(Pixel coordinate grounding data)
________________________________________

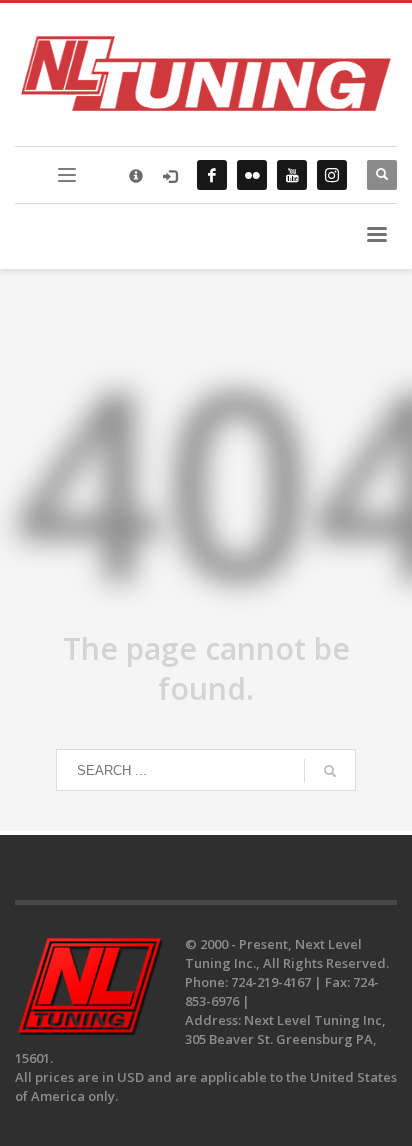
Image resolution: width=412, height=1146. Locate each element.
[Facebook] (212, 175)
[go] (330, 771)
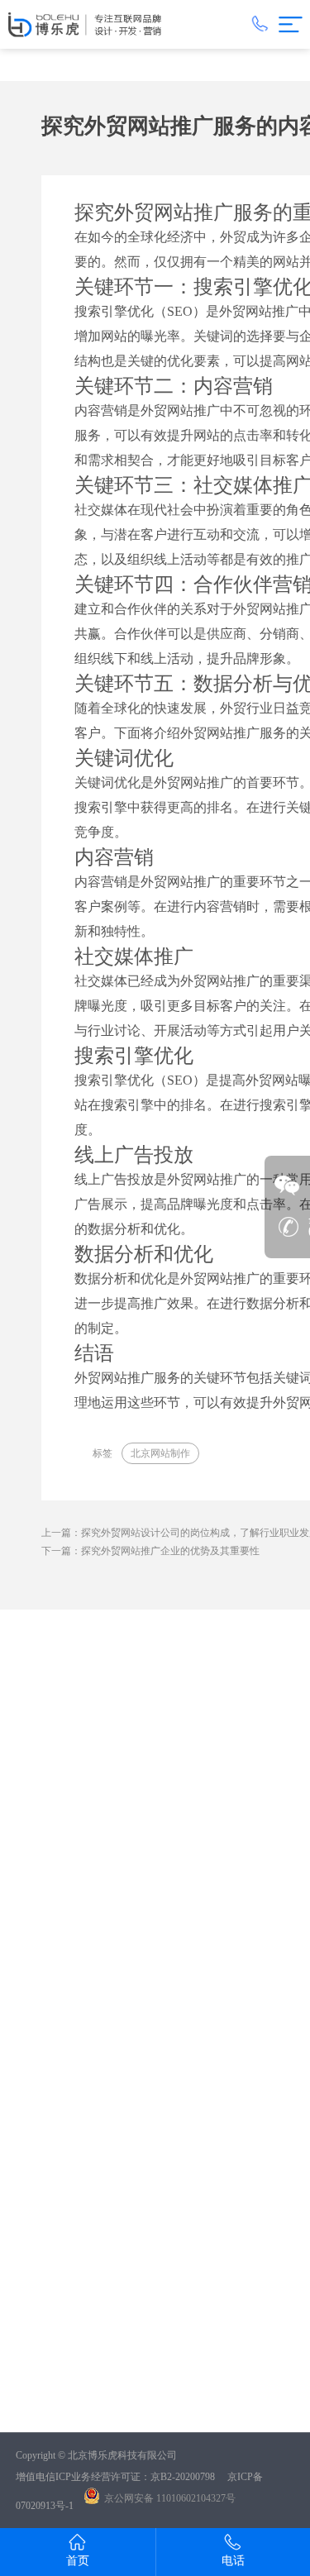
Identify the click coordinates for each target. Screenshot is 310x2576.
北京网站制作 (160, 1453)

________________________________________

§ **Instructions for the task**
Take the line that contains "[Facebook] (212, 175)" as the first and the last line of the records as the end, and please quote those lines exactly, pictures omitted.

§ **Solution to the problem**
[Facebook] (212, 175)
[go] (330, 771)
Identify the click coordinates for each target. Screenshot is 310x2576.
北京网站制作 (160, 1453)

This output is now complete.